Alternatively, differences in fecal SCFA levels may result from shifts in microbial production due to altered microbiota community composition. We found increased propionate in primiparous participants with excess GWG and/or pBMI > 25, consistent with a prior study that found increased fecal propionate in pregnant individuals with a pBMI > 25 compared to pBMI < 25, although parity and GWG were not reported.Citation59 Prevotella-dominant microbiota produce more propionate – and more SCFAs overall – than Bacteroides-dominant microbiota.Citation60 This is consistent with our finding that Prevotella was increased in participants with a pBMI > 25, while Bacteroides was decreased, particularly in primiparous participants. A previous study also found decreased Bacteroides in the first and third trimesters with pre-pregnancy overweight,Citation17 although others have reported increased levels in the third trimester with pre-pregnancy overweight but not obesity.Citation18,Citation61 In independent studies, Prevotella has been associated with improved glucose toleranceCitation62 and impaired glucose tolerance.Citation63 This functional diversity mirrors that of Bacteroides and suggests that the impacts of these genera depend on host physiology, including pregnancy history. Future studies are needed to longitudinally investigate pregnancies within participants as well as in the intrapartum period to test this hypothesis.

Shifts in the maternal gut microbiota can impact the infant gut microbiome by (1) altering fetal intestinal development through the in utero environment and (2) direct transmission of maternal microbes to the infant during and after birth. Disruption of this vertical transmission may have persistent effects on the infant gut microbiota, as we found perinatal antibiotic exposure was associated with a decrease in Bifidobacterium in the infant gut microbiota at 6 months of age. We show novel data that support the position that parity modulates the impact of maternal GWG on infant characteristics at birth and the infant gut microbiota at 6 months of age. Excess GWG is often associated with a reduced risk of small for gestational age (SGA) birth weight and an increased risk of large for gestational age (LGA) birth weight,Citation64 although some data suggest that maternal obesity can also be associated with intrauterine growth restriction (IUGR).Citation65 Little to no data exist on the modulating effect of parity. We found that excess GWG was associated with higher birth weight in infants of multiparous participants, and a tendency toward lower birth weight in infants of primiparous participants. These impacts of excess GWG were also associated with a shift in microbiota beta diversity at 6 months of age in infants of multiparous – but not primiparous – participants. These same infants also had a decrease in Bacteroides and an increase in Bifidobacterium reflecting similar shifts in the maternal gut microbiota consistent with the high rates of vertical transmission previously found for these genera.Citation66 Therefore, health behaviors during pregnancy and the postpartum/intrapartum interval should be supported not only for maternal health but also infant microbiotal health.
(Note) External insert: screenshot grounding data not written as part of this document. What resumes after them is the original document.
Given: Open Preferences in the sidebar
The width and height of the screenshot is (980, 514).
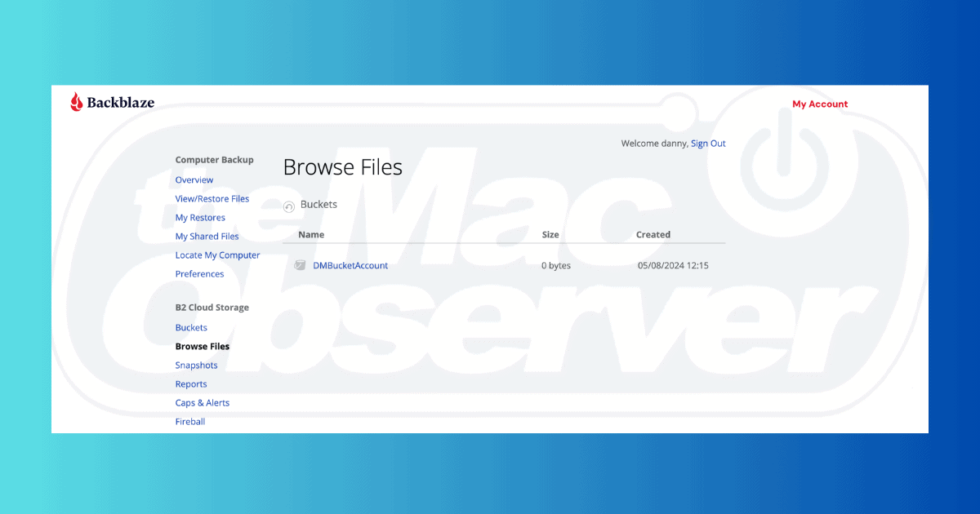Looking at the screenshot, I should tap(199, 274).
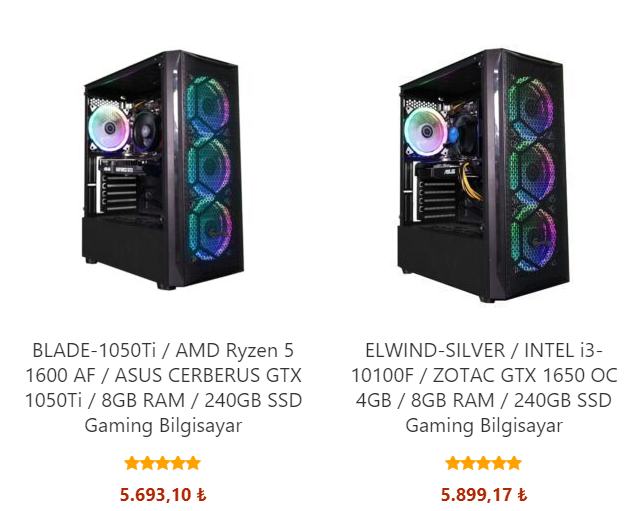Open the ELWIND-SILVER INTEL i3-10100F product title
The width and height of the screenshot is (626, 511).
coord(484,388)
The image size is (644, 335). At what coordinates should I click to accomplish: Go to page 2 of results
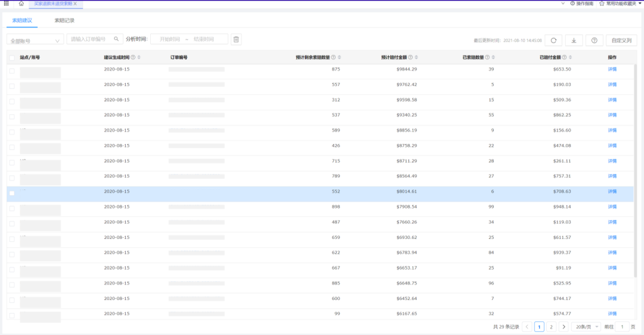pyautogui.click(x=551, y=327)
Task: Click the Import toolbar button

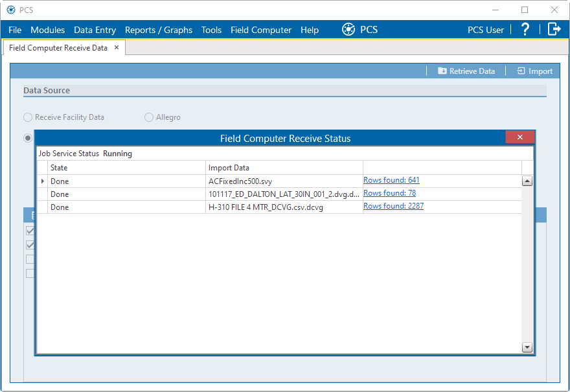Action: point(534,71)
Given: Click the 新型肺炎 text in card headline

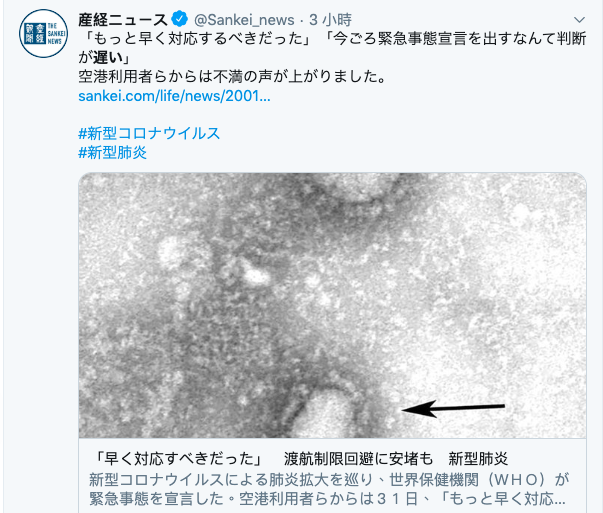Looking at the screenshot, I should click(478, 458).
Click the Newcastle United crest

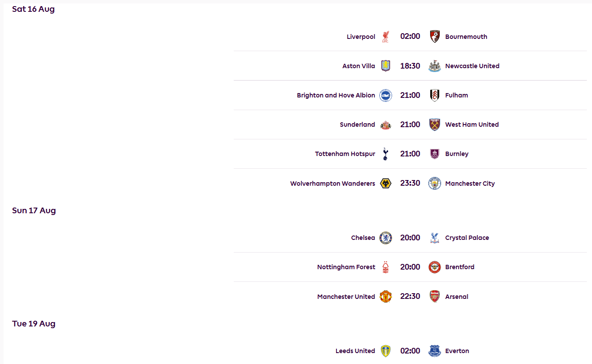coord(434,66)
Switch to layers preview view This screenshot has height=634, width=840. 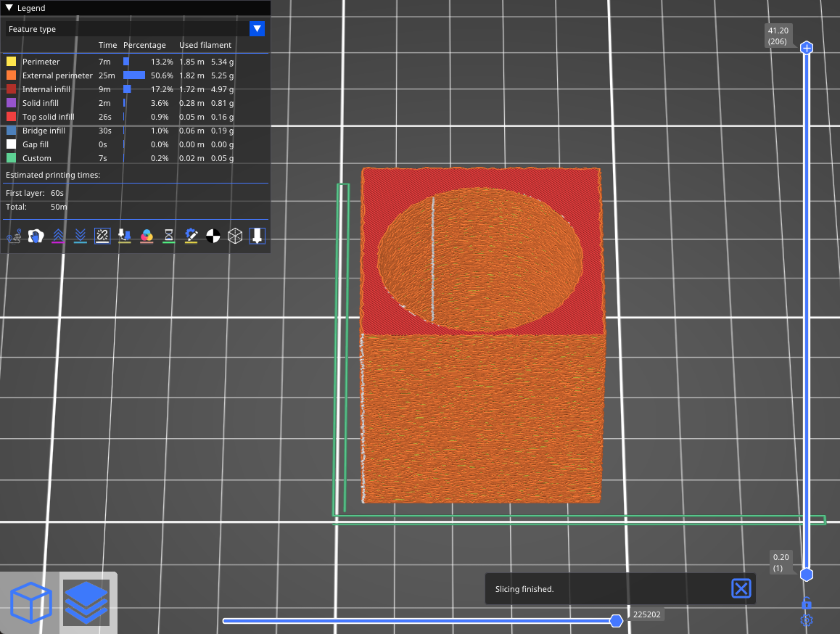(86, 602)
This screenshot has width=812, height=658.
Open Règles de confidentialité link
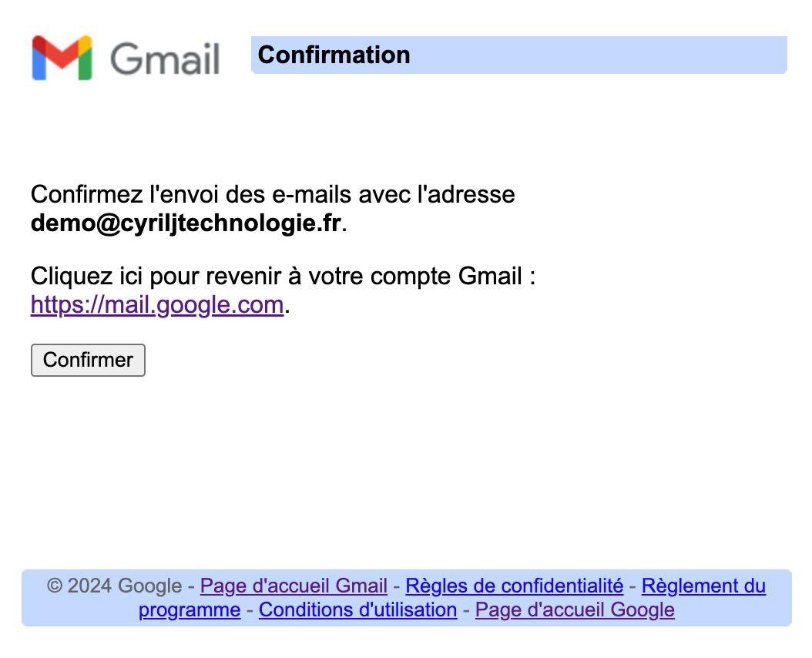pos(514,586)
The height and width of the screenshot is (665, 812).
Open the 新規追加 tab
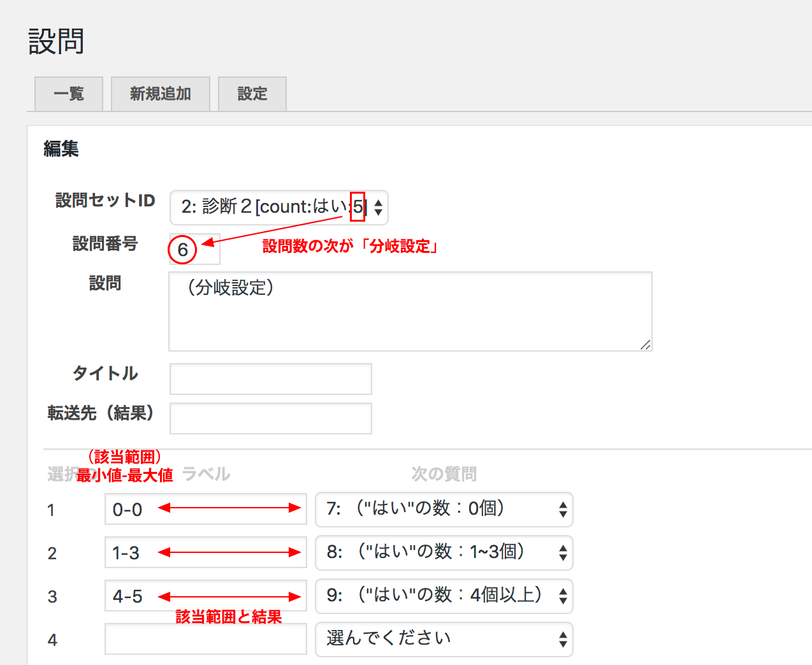point(160,94)
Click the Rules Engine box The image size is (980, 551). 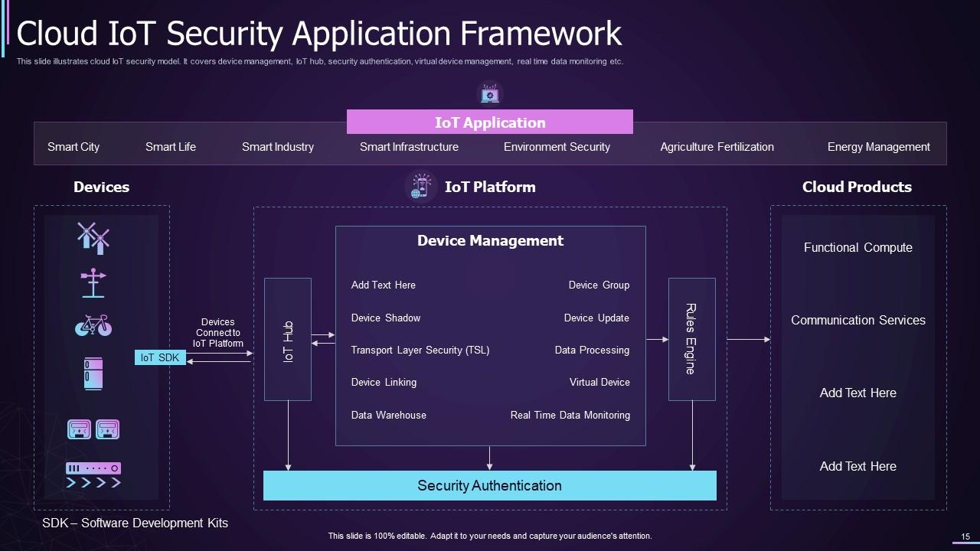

Our study has both strengths and limitations. Our longitudinal sampling of a prospective pregnancy cohort allowed us to explore beta diversity within participants to overcome the overwhelming effect of interindividual variation. However, as we recruited participants in the first trimester of pregnancy, we are unable to address pregnancy-associated shifts in the gut microbiota that may occur very early in gestation. We also show potential functional outcomes of observed microbial shifts in our analysis of fecal SCFA levels, but did not quantify circulating SCFA levels, which may more directly modulate host metabolism.Citation67 We also cannot measure whether production versus absorption on these SCFAs is altered with pregnancy, GWG, BMI, or parity. Functional analyses using metagenomics would significantly contribute to these observations and the field of perinatal microbial profiling. We acknowledge that our sample size is limited but despite this we should robust relationships and suggest that future studies must consider parity in their experimental design when investigating maternal microbial profiling. Finally, although our study is unique among studies of the pregnancy microbiome in its design and relationship to parity, we were unable to examine any interacting effects of pBMI and GWG as the vast majority of participants with high pBMI also had excess GWG.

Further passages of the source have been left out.